Exercise input:

⁂

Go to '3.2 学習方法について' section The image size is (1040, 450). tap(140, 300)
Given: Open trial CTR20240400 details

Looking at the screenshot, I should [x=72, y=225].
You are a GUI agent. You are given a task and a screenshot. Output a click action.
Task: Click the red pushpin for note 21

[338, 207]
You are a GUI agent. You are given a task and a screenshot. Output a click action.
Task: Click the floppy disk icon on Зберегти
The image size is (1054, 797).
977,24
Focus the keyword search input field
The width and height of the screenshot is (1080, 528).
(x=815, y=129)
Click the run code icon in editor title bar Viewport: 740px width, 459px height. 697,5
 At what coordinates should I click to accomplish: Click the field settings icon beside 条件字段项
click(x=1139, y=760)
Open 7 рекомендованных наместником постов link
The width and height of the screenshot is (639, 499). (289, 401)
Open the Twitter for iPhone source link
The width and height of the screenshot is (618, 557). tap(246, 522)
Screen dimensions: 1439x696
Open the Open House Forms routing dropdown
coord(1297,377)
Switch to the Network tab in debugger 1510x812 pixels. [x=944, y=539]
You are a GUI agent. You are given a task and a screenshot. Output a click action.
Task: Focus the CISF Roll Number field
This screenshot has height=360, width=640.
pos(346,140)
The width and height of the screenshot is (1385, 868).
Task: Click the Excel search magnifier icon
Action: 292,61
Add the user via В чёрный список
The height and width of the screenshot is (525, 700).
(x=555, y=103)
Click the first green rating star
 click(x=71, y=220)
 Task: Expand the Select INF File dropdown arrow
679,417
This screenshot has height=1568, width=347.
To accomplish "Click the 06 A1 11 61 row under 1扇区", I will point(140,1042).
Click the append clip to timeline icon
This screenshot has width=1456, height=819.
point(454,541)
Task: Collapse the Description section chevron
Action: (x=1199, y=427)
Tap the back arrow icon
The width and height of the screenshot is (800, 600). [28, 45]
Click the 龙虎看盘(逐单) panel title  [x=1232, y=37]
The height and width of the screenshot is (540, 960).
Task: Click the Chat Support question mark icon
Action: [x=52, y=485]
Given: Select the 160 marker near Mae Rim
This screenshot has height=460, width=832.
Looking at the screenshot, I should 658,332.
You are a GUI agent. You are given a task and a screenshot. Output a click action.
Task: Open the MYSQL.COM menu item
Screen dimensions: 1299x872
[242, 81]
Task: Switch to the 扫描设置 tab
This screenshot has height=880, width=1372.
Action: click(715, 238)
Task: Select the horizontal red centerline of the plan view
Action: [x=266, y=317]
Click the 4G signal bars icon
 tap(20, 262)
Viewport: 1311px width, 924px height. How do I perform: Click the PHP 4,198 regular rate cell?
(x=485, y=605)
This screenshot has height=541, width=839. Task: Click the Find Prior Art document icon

⁂

Aim: Return the listing above word for word, every line from the first to the last.

Output for this task:
Go to '3.2 学習方法について' section The image size is (1040, 450). tap(140, 300)
Given: Open trial CTR20240400 details

Looking at the screenshot, I should [x=72, y=225].
You are a GUI agent. You are given a task and a screenshot. Output a click action.
Task: Click the red pushpin for note 21

[338, 207]
You are a GUI agent. You are given a task and a screenshot. Output a click action.
Task: Click the floppy disk icon on Зберегти
The image size is (1054, 797).
977,24
Focus the keyword search input field
The width and height of the screenshot is (1080, 528).
(x=815, y=129)
Click the run code icon in editor title bar Viewport: 740px width, 459px height. 697,5
 At what coordinates should I click to accomplish: Click the field settings icon beside 条件字段项
click(x=1139, y=760)
Open 7 рекомендованных наместником постов link
The width and height of the screenshot is (639, 499). (289, 401)
Open the Twitter for iPhone source link
The width and height of the screenshot is (618, 557). tap(246, 522)
Screen dimensions: 1439x696
Open the Open House Forms routing dropdown
coord(1297,377)
Switch to the Network tab in debugger 1510x812 pixels. [x=944, y=539]
You are a GUI agent. You are given a task and a screenshot. Output a click action.
Task: Focus the CISF Roll Number field
This screenshot has height=360, width=640.
pos(346,140)
The width and height of the screenshot is (1385, 868).
Task: Click the Excel search magnifier icon
Action: 292,61
Add the user via В чёрный список
The height and width of the screenshot is (525, 700).
(x=555, y=103)
Click the first green rating star
 click(x=71, y=220)
 Task: Expand the Select INF File dropdown arrow
679,417
This screenshot has height=1568, width=347.
To accomplish "Click the 06 A1 11 61 row under 1扇区", I will point(140,1042).
Click the append clip to timeline icon
This screenshot has width=1456, height=819.
point(454,541)
Task: Collapse the Description section chevron
Action: (x=1199, y=427)
Tap the back arrow icon
The width and height of the screenshot is (800, 600). [28, 45]
Click the 龙虎看盘(逐单) panel title  [x=1232, y=37]
The height and width of the screenshot is (540, 960).
Task: Click the Chat Support question mark icon
Action: [x=52, y=485]
Given: Select the 160 marker near Mae Rim
This screenshot has height=460, width=832.
Looking at the screenshot, I should 658,332.
You are a GUI agent. You are given a task and a screenshot. Output a click action.
Task: Open the MYSQL.COM menu item
Screen dimensions: 1299x872
[242, 81]
Task: Switch to the 扫描设置 tab
This screenshot has height=880, width=1372.
Action: click(715, 238)
Task: Select the horizontal red centerline of the plan view
Action: [x=266, y=317]
Click the 4G signal bars icon
 tap(20, 262)
Viewport: 1311px width, 924px height. How do I perform: Click the PHP 4,198 regular rate cell?
(x=485, y=605)
This screenshot has height=541, width=839. Task: Click the Find Prior Art document icon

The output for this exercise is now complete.